15 Relaxing Stationarity with Nonparametric Time Effects

Summary and Learning Outcomes

This section shows how to extend identification of marginal effects to a model with nonparametric location-scale time effects.

By the end of this section, you should be able to:

Identify the average marginal effects for stayers under a model with location-scale effects and potentially infinite-dimensional heterogeneity.
Propose estimators for the average marginal effects.
Draw parallels between the models of this block and event study/difference-in-differences approaches.

15.1 A More General Model

15.1.1 The Drawbacks of Stationarity

The stationarity assumption (13.3) is crucial to the identification argument of section (13). It allows us to connect the average change in the realized outcomes \(Y_{it}\) to finite differences of the structural function \(\phi(\cdot, \cdot, \cdot)\). In turn, this connection leads to our key identification result for average marginal effects: \[ \begin{aligned} & \E[\partial^x Y_{it}^{x}|X_{i1} = X_{i2} = x]\\ & = \E[\partial_x\phi (x, A_i, U_{it})|X_{i1}=X_{i2}=x] \\ & = \partial_{x_2} \E\left[Y_{i2}- Y_{i1}|X_{i1}=x_1, X_{i2} = x_2 \right]\Big|_{(x_1, x_2)=(x, x)}. \end{aligned} \]

While useful for identification, assumption (13.3) imposes that the function \(\phi(\cdot, \cdot, \cdot)\) cannot change across periods. Such time invariance may be reasonable if consecutive observations are not separated by long periods of time. In contrast, it may be untenable if the interval between observations is large or there are meaningful changes in the overall “context” in which the units operate.

15.1.2 Including Location-Scale Time Effects

However, it is possible to accommodate some changes over time while preserving our identification results. In particular, it is possible to accommodate flexible location-scale effects that depend on the observables nonparametrically.
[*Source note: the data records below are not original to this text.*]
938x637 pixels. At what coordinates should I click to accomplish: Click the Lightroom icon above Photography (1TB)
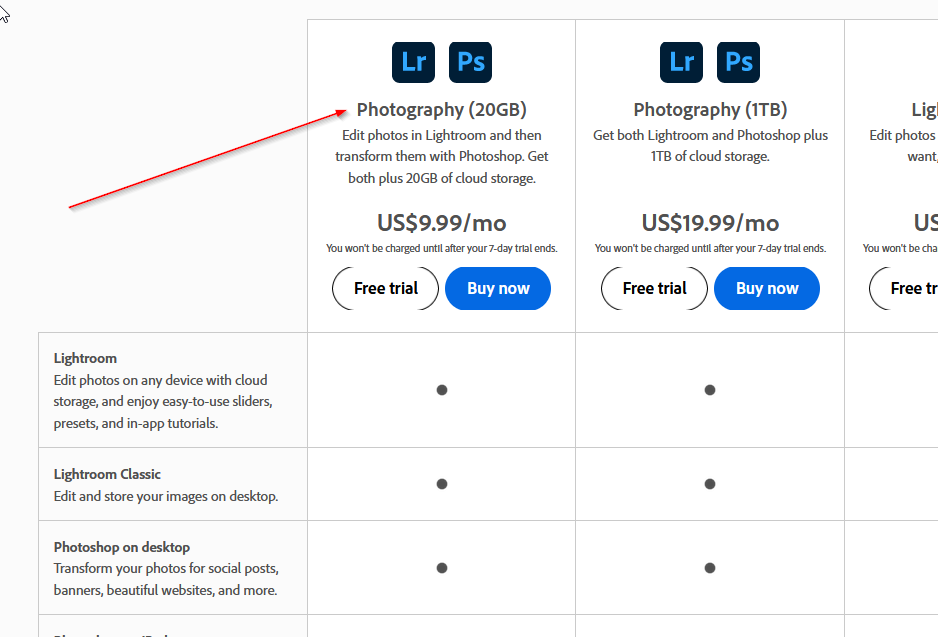tap(682, 62)
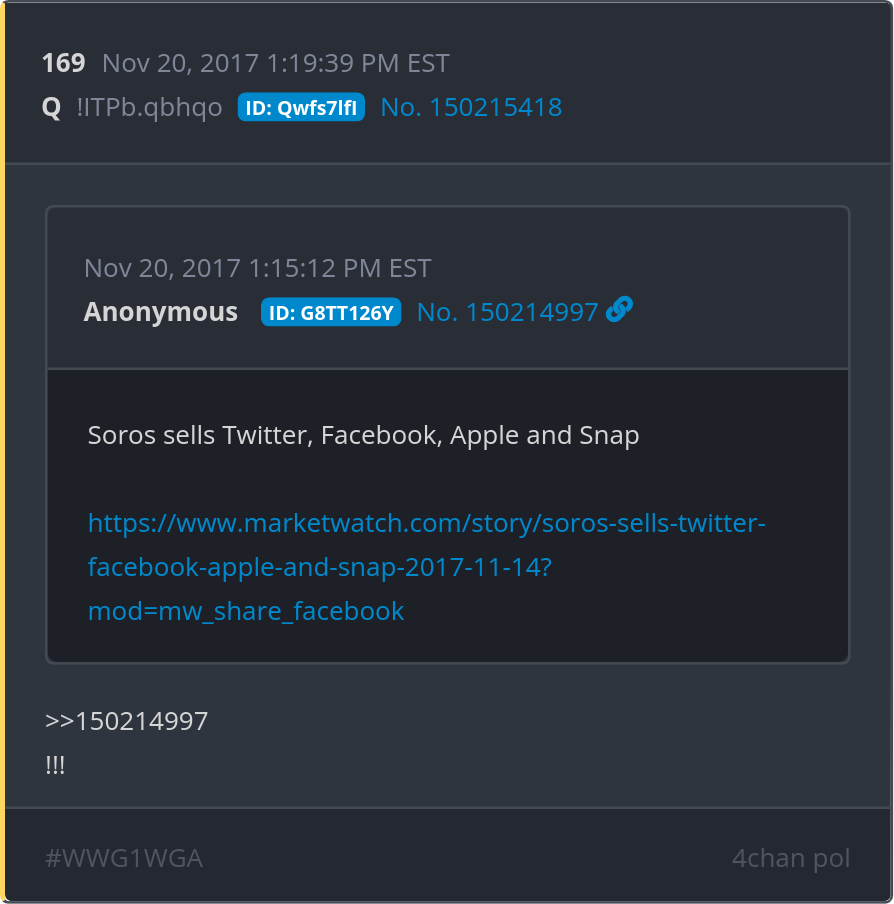This screenshot has height=904, width=894.
Task: Click the ID: Qwfs7lfI badge
Action: [x=301, y=108]
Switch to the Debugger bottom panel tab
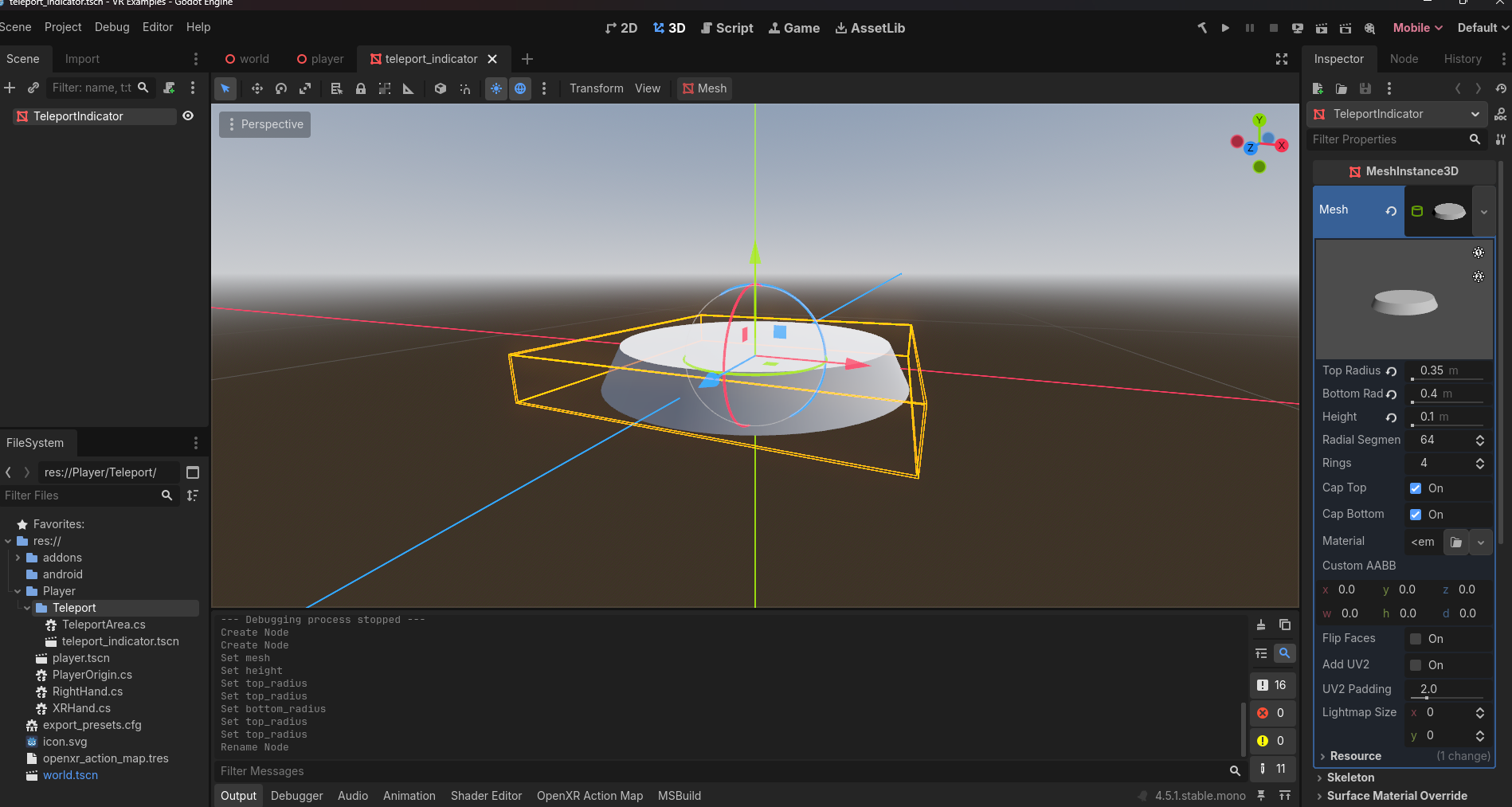This screenshot has height=807, width=1512. [x=296, y=796]
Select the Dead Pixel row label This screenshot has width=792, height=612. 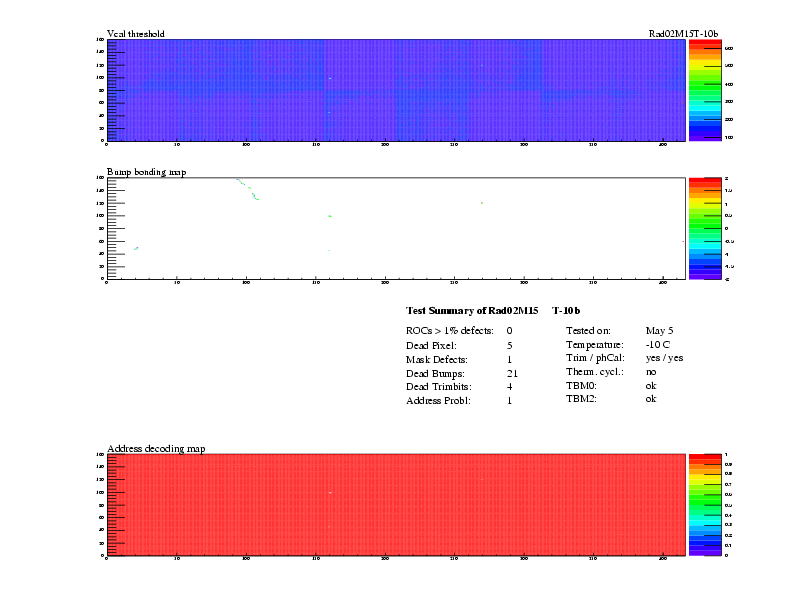coord(431,345)
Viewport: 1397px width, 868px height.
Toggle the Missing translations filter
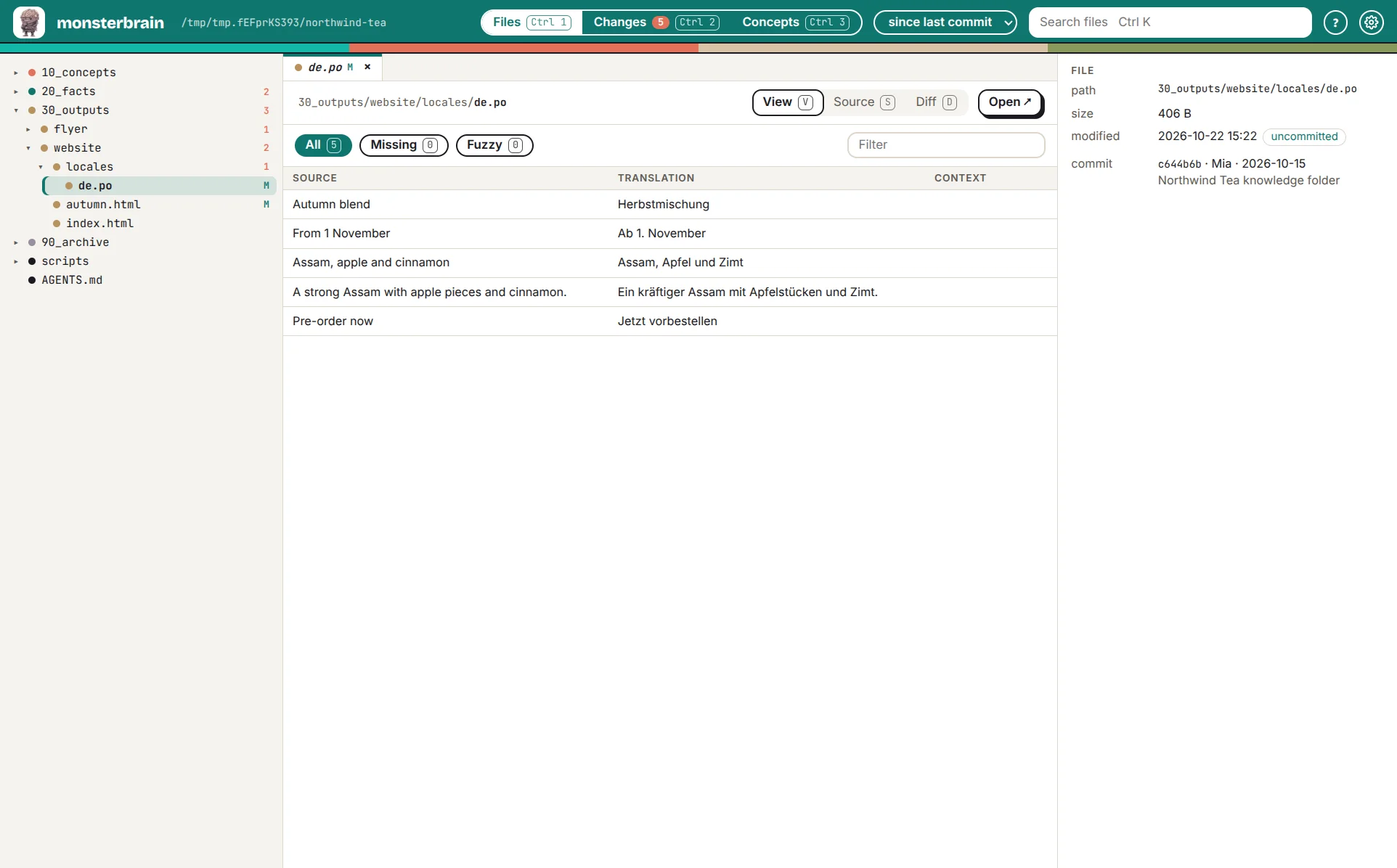point(404,145)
Specifically, we now consider the following extension of the model (11.4), discussed by Chernozhukov et al. (2015): \[ \begin{aligned} Y_{i1}^{x_1} &= \phi(x_1, A_i, U_{it}),\\ Y_{i2}^{x_2} & = \mu(x_2) + \sigma(x_2) \phi(x_2, A_i, U_{i2}). \end{aligned} \tag{15.1}\] The functions \(\mu(\cdot)\) and \(\sigma(\cdot)\) may be viewed as flexible nonparametric location-scale time effects. We assume throughout that \(\sigma(\cdot)\neq 0\).

Although we allow the function \(\phi\) to change, we retain the conditional stationarity assumption (13.3): \[ U_{i1}|(X_{i1}, X_{i2}, A_i) \overset{d}{=} U_{i2}|(X_{i1}, X_{i2}, A_i). \]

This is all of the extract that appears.